The subway is great—it is clean and safe (you must put your things through a metal detector every time), and the trains run like clockwork. But Beijing’s true transportation gem is the bus system. In other cities, to ride the bus, you have to know where you are going. You have to know what it looks like there, and when to buzz for your stop. I don’t even know how to take buses in New York. In Beijing, each stop has separate lines for each bus, manned during rush hour by yellow-shirted, no-nonsense retiree-volunteers. All the routes are sign-posted, and if you’re still confused, the yellow shirts will clear it up for you. Once you’re on the bus, the routes are clearly posted in both Chinese and pinyin, making it easy even if your Chinese is a little rusty. And the best part: you don’t have to know what your destination looks like or when to buzz, because the bus stops at every single stop, without fail.

Given how simple public transportation is, I rarely ever take a cab. On one of the rare occasions this summer that I did—it was 6:30 in the morning and Google Maps told me it would take me an hour and a half and three bus rides to get to where I was going—my cabbie got mad at me because I didn’t know how to get to my destination, and he didn’t either. He asked me to call a friend, and so I did, putting him on the phone with the cabbie. Apparently my friend, a native Beijinger, thought it was ridiculous that the cabbie didn’t know the place where I was going, and his choice of words managed to anger the already irritated cabbie. (Note to self: just take the bus next time.)

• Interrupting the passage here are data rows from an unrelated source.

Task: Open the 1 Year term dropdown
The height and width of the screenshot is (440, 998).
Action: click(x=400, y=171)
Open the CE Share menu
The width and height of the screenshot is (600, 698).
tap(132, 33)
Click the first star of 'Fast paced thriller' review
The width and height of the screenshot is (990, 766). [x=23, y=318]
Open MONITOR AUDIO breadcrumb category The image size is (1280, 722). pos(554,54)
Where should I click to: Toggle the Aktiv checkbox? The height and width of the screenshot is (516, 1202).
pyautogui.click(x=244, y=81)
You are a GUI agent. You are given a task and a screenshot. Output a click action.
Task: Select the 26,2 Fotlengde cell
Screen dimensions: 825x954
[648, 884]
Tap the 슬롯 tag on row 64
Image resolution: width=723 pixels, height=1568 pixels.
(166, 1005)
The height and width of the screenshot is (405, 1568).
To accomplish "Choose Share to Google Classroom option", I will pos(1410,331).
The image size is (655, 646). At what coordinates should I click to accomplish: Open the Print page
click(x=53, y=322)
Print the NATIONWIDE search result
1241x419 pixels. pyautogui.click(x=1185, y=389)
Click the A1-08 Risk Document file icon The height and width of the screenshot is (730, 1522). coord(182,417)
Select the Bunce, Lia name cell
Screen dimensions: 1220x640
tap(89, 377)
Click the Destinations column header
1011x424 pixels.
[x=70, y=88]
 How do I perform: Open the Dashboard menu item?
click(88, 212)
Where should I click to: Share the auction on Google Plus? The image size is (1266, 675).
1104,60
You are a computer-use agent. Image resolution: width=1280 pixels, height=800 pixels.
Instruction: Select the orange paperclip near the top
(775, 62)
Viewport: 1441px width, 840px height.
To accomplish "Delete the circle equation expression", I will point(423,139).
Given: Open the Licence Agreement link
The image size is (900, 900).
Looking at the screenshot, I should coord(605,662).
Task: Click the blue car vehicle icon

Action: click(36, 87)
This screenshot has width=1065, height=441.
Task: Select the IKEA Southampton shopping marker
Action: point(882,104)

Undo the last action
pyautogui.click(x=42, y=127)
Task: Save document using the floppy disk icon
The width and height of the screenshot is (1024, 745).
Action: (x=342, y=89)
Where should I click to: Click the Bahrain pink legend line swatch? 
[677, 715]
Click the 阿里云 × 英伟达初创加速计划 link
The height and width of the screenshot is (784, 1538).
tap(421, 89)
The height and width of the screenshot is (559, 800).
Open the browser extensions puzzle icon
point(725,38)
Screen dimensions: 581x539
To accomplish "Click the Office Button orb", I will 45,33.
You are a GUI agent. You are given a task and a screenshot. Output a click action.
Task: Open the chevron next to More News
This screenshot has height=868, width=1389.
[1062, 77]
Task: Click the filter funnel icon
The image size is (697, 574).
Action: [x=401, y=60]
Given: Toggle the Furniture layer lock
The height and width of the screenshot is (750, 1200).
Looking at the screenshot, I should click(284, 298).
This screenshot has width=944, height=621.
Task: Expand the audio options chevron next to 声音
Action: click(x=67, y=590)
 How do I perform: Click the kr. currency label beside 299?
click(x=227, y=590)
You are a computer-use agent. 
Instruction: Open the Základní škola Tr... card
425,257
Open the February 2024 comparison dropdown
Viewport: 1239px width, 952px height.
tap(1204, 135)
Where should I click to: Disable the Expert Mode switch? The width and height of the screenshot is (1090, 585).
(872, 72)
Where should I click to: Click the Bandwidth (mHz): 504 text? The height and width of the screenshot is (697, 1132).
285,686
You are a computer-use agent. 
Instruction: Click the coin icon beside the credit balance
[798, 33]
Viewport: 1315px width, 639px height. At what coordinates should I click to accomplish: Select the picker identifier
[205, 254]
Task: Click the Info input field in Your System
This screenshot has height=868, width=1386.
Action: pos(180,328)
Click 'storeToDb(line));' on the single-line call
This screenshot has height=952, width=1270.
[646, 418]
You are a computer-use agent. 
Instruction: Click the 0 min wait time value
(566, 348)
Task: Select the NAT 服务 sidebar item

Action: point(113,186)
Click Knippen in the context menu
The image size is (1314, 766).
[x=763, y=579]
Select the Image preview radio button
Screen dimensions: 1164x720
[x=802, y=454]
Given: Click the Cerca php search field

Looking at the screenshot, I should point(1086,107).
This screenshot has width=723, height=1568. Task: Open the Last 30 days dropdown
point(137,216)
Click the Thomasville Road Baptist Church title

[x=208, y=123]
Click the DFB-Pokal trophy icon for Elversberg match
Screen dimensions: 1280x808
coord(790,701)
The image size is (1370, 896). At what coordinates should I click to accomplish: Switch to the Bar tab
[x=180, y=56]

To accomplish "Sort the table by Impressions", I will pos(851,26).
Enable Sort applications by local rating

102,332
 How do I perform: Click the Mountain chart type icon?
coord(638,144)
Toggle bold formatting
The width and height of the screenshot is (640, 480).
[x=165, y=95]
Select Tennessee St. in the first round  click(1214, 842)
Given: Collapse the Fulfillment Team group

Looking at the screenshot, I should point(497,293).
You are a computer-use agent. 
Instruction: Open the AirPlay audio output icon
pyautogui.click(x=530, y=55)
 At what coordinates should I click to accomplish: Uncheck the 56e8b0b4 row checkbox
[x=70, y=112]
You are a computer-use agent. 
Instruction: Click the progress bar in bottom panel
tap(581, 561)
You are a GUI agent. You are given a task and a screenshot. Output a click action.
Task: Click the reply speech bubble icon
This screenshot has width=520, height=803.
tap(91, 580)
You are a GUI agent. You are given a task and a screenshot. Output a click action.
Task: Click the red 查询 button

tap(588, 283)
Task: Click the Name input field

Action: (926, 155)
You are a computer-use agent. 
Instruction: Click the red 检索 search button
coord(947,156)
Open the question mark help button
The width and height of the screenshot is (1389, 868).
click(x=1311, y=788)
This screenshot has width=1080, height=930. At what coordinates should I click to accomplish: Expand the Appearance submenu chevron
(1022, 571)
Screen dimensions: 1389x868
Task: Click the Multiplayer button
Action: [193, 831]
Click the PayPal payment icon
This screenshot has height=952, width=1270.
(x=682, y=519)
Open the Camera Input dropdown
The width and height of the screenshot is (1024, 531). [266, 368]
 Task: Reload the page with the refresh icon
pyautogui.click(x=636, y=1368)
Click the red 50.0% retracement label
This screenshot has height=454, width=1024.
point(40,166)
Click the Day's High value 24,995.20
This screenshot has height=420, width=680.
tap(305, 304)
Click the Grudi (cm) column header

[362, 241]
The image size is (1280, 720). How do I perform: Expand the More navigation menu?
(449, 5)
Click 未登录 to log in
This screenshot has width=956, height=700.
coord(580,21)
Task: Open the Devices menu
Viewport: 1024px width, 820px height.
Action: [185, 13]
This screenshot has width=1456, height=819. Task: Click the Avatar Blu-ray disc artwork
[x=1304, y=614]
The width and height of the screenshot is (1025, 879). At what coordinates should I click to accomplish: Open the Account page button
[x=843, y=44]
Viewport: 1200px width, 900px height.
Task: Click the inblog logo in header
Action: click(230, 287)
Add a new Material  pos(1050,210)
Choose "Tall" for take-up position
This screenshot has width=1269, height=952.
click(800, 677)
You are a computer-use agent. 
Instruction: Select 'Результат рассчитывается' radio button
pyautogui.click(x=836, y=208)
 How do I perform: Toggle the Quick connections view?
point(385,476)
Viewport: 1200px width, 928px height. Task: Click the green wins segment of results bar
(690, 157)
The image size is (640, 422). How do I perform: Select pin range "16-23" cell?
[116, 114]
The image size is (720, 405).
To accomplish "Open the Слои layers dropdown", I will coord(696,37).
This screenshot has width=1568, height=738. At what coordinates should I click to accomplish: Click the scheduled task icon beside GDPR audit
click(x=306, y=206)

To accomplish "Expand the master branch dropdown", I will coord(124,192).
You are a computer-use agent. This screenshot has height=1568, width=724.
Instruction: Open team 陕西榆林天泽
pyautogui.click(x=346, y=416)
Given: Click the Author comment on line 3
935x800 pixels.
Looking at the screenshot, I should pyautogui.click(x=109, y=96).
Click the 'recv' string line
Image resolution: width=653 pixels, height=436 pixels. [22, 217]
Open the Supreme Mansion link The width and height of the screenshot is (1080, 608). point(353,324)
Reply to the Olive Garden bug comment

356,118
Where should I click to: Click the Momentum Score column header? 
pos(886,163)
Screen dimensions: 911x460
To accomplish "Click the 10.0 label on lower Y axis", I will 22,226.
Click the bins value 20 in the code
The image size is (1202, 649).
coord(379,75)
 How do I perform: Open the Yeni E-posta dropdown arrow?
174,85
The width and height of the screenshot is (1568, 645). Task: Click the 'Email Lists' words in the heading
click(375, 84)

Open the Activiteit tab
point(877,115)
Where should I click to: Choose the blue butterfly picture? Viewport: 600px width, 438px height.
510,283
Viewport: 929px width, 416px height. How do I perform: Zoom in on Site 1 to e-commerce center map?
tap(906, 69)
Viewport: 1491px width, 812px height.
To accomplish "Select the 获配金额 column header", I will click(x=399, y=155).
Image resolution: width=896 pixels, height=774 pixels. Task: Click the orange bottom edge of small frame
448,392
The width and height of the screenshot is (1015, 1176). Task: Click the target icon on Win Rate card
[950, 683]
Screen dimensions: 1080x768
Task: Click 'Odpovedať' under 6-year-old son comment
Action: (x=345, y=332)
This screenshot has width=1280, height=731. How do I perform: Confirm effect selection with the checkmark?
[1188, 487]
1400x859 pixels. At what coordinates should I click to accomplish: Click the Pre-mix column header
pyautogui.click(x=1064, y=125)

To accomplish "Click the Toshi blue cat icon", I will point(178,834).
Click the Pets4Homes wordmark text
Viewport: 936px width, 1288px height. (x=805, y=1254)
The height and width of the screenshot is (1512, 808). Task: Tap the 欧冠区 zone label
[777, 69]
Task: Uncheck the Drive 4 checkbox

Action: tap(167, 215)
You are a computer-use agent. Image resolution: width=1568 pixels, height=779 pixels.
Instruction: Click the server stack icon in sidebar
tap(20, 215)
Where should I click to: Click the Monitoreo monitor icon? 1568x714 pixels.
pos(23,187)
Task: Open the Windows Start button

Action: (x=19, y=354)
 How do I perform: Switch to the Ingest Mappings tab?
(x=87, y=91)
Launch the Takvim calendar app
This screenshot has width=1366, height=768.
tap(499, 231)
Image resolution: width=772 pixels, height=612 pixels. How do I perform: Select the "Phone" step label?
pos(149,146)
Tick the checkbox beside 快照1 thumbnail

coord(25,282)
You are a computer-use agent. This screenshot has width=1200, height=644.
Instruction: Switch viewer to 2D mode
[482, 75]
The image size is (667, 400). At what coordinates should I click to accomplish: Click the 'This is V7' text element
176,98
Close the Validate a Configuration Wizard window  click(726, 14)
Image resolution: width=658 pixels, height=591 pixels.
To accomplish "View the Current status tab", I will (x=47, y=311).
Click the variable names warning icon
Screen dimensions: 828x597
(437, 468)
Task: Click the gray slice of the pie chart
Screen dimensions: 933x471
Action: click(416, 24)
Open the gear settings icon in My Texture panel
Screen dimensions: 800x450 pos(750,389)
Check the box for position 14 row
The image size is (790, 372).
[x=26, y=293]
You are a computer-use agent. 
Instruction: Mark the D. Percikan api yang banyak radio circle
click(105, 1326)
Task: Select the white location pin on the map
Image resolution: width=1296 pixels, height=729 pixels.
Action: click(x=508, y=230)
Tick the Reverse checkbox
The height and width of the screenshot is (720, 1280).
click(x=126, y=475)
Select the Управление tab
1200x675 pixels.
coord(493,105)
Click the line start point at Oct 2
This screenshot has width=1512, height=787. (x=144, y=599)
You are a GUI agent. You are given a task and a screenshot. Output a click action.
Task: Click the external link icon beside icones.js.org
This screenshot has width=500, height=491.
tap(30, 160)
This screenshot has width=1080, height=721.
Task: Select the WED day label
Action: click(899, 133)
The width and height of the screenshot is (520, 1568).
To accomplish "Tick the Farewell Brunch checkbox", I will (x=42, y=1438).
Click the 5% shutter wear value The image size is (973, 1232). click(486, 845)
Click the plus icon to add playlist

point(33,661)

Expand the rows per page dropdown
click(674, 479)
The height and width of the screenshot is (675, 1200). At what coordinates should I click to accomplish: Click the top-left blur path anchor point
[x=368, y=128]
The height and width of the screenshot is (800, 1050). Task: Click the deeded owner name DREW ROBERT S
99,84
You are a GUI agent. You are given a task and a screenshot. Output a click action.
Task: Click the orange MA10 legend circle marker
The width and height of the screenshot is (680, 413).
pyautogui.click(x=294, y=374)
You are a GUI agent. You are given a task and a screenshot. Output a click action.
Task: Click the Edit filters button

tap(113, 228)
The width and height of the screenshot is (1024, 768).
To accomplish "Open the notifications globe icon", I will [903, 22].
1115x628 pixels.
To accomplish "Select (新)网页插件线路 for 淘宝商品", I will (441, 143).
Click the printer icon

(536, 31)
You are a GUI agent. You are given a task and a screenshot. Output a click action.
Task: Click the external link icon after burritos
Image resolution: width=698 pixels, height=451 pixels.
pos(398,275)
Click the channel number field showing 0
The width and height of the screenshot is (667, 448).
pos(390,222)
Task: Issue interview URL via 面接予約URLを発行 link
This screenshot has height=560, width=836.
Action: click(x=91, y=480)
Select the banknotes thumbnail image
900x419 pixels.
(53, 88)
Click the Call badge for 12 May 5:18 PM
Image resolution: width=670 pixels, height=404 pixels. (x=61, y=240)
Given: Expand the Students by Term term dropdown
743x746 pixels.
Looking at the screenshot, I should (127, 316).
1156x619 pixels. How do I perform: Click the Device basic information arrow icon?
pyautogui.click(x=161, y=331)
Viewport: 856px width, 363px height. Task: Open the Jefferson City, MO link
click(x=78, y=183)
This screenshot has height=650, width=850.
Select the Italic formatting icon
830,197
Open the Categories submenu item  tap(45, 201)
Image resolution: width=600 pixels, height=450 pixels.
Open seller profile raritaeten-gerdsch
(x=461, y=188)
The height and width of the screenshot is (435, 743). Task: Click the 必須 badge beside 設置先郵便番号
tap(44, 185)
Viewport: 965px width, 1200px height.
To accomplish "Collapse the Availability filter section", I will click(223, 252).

Even though Beijing’s public transportation was everything one wished it could be, I found myself missing the NQ to Astoria, with its arctic air conditioning (air conditioning is more a trickle than a blast in Beijing subway cars, and rare in buses) and baffling weekend schedule. My first time back in my subway station, a posted notice announces that Manhattan-bound trains will be skipping my stop. Still, it’s good to be home.